== GIVEN REQUEST ==
Convert the entries below into a numbered list with one line per item, and omit any blank lines.

== THE DATA ==
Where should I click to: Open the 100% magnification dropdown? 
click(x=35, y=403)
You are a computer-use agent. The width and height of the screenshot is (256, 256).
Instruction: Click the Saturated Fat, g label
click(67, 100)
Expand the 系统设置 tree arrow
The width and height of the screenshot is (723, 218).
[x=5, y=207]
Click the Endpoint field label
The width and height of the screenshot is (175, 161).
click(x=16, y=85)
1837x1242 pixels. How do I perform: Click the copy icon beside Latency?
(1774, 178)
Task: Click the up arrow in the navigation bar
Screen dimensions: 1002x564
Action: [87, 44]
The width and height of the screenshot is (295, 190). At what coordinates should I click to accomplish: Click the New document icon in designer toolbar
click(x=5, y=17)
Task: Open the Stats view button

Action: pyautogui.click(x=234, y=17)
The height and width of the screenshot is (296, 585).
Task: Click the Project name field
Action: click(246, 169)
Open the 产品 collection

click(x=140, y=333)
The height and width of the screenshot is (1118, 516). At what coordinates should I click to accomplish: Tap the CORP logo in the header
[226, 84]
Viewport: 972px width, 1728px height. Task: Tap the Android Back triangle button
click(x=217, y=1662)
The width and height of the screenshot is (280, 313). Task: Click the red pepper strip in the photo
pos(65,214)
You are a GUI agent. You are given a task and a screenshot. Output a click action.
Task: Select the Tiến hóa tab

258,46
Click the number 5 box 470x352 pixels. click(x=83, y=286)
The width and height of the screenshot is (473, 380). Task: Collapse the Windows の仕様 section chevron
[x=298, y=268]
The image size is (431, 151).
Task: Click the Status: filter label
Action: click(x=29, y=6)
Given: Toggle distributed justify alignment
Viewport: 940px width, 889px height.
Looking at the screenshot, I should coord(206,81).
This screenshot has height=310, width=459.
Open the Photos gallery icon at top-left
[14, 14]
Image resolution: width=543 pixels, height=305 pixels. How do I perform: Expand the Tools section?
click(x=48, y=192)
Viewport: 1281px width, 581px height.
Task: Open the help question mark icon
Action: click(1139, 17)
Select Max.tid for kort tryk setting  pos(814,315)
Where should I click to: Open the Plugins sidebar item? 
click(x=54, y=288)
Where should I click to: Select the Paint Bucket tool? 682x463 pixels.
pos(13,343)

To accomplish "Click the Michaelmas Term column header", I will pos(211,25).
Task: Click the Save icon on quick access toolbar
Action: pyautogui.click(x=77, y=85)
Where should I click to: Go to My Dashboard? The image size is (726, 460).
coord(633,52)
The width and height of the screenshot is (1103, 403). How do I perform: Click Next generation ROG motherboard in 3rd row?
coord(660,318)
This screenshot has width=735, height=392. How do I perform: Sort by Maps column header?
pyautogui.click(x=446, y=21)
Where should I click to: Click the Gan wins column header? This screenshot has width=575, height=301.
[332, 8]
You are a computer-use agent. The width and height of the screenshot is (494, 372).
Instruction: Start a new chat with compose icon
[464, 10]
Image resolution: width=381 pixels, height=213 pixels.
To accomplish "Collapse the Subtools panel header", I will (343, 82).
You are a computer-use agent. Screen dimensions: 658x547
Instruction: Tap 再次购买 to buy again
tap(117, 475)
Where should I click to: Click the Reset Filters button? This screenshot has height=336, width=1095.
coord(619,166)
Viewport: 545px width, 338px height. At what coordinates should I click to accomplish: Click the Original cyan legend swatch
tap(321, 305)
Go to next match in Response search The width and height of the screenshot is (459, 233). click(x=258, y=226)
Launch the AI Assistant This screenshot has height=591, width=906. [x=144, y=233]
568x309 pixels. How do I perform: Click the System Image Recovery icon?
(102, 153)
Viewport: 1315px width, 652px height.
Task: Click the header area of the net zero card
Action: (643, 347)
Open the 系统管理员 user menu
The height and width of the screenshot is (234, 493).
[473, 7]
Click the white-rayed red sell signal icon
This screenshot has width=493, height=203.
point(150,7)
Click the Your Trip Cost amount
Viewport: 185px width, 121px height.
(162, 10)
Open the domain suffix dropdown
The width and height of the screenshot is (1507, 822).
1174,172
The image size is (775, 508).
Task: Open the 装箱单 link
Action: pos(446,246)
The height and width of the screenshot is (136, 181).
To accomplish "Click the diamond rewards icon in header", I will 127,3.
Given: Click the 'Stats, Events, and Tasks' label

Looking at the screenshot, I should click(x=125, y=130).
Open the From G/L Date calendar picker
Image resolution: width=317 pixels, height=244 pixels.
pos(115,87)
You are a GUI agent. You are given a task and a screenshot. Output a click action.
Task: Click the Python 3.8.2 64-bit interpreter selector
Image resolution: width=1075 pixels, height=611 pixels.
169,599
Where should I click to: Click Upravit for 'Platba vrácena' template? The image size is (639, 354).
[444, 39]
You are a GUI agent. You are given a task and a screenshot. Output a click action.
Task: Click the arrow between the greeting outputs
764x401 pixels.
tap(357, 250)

== COMPLETE RESPONSE ==
1. Where should I click to: Open the 100% magnification dropdown? 
2. click(x=35, y=403)
3. You are a computer-use agent. The width and height of the screenshot is (256, 256).
4. Instruction: Click the Saturated Fat, g label
5. click(67, 100)
6. Expand the 系统设置 tree arrow
7. The width and height of the screenshot is (723, 218).
8. [x=5, y=207]
9. Click the Endpoint field label
10. The width and height of the screenshot is (175, 161).
11. click(x=16, y=85)
12. 1837x1242 pixels. How do I perform: Click the copy icon beside Latency?
13. (1774, 178)
14. Task: Click the up arrow in the navigation bar
15. Screen dimensions: 1002x564
16. Action: [87, 44]
17. The width and height of the screenshot is (295, 190). At what coordinates should I click to accomplish: Click the New document icon in designer toolbar
18. click(x=5, y=17)
19. Task: Open the Stats view button
20. Action: pyautogui.click(x=234, y=17)
21. The height and width of the screenshot is (296, 585).
22. Task: Click the Project name field
23. Action: click(246, 169)
24. Open the 产品 collection
25. click(x=140, y=333)
26. The height and width of the screenshot is (1118, 516). At what coordinates should I click to accomplish: Tap the CORP logo in the header
27. [226, 84]
28. Viewport: 972px width, 1728px height. Task: Tap the Android Back triangle button
29. click(x=217, y=1662)
30. The width and height of the screenshot is (280, 313). Task: Click the red pepper strip in the photo
31. pos(65,214)
32. You are a GUI agent. You are given a task and a screenshot. Output a click action.
33. Task: Select the Tiến hóa tab
34. 258,46
35. Click the number 5 box 470x352 pixels. click(x=83, y=286)
36. The width and height of the screenshot is (473, 380). Task: Collapse the Windows の仕様 section chevron
37. [x=298, y=268]
38. The image size is (431, 151).
39. Task: Click the Status: filter label
40. Action: click(x=29, y=6)
41. Given: Toggle distributed justify alignment
42. Viewport: 940px width, 889px height.
43. Looking at the screenshot, I should coord(206,81).
44. This screenshot has height=310, width=459.
45. Open the Photos gallery icon at top-left
46. [14, 14]
47. Image resolution: width=543 pixels, height=305 pixels. How do I perform: Expand the Tools section?
48. click(x=48, y=192)
49. Viewport: 1281px width, 581px height.
50. Task: Open the help question mark icon
51. Action: click(1139, 17)
52. Select Max.tid for kort tryk setting  pos(814,315)
53. Where should I click to: Open the Plugins sidebar item? 
54. click(x=54, y=288)
55. Where should I click to: Select the Paint Bucket tool? 682x463 pixels.
56. pos(13,343)
57. To accomplish "Click the Michaelmas Term column header", I will pos(211,25).
58. Task: Click the Save icon on quick access toolbar
59. Action: pyautogui.click(x=77, y=85)
60. Where should I click to: Go to My Dashboard? The image size is (726, 460).
61. coord(633,52)
62. The width and height of the screenshot is (1103, 403). How do I perform: Click Next generation ROG motherboard in 3rd row?
63. coord(660,318)
64. This screenshot has width=735, height=392. How do I perform: Sort by Maps column header?
65. pyautogui.click(x=446, y=21)
66. Where should I click to: Click the Gan wins column header? This screenshot has width=575, height=301.
67. [332, 8]
68. You are a computer-use agent. The width and height of the screenshot is (494, 372).
69. Instruction: Start a new chat with compose icon
70. [464, 10]
71. Image resolution: width=381 pixels, height=213 pixels.
72. To accomplish "Collapse the Subtools panel header", I will (343, 82).
73. You are a computer-use agent. Screen dimensions: 658x547
74. Instruction: Tap 再次购买 to buy again
75. tap(117, 475)
76. Where should I click to: Click the Reset Filters button? This screenshot has height=336, width=1095.
77. coord(619,166)
78. Viewport: 545px width, 338px height. At what coordinates should I click to accomplish: Click the Original cyan legend swatch
79. tap(321, 305)
80. Go to next match in Response search The width and height of the screenshot is (459, 233). click(x=258, y=226)
81. Launch the AI Assistant This screenshot has height=591, width=906. [x=144, y=233]
82. 568x309 pixels. How do I perform: Click the System Image Recovery icon?
83. (102, 153)
84. Viewport: 1315px width, 652px height.
85. Task: Click the header area of the net zero card
86. Action: (643, 347)
87. Open the 系统管理员 user menu
88. The height and width of the screenshot is (234, 493).
89. [473, 7]
90. Click the white-rayed red sell signal icon
91. This screenshot has width=493, height=203.
92. point(150,7)
93. Click the Your Trip Cost amount
94. Viewport: 185px width, 121px height.
95. (162, 10)
96. Open the domain suffix dropdown
97. The width and height of the screenshot is (1507, 822).
98. 1174,172
99. The image size is (775, 508).
100. Task: Open the 装箱单 link
101. Action: pos(446,246)
102. The height and width of the screenshot is (136, 181).
103. To accomplish "Click the diamond rewards icon in header", I will 127,3.
104. Given: Click the 'Stats, Events, and Tasks' label
105. Looking at the screenshot, I should click(x=125, y=130).
106. Open the From G/L Date calendar picker
107. Image resolution: width=317 pixels, height=244 pixels.
108. pos(115,87)
109. You are a GUI agent. You are given a task and a screenshot. Output a click action.
110. Task: Click the Python 3.8.2 64-bit interpreter selector
111. Image resolution: width=1075 pixels, height=611 pixels.
112. 169,599
113. Where should I click to: Click Upravit for 'Platba vrácena' template? The image size is (639, 354).
114. [444, 39]
115. You are a GUI agent. You are given a task and a screenshot. Output a click action.
116. Task: Click the arrow between the greeting outputs
117. 764x401 pixels.
118. tap(357, 250)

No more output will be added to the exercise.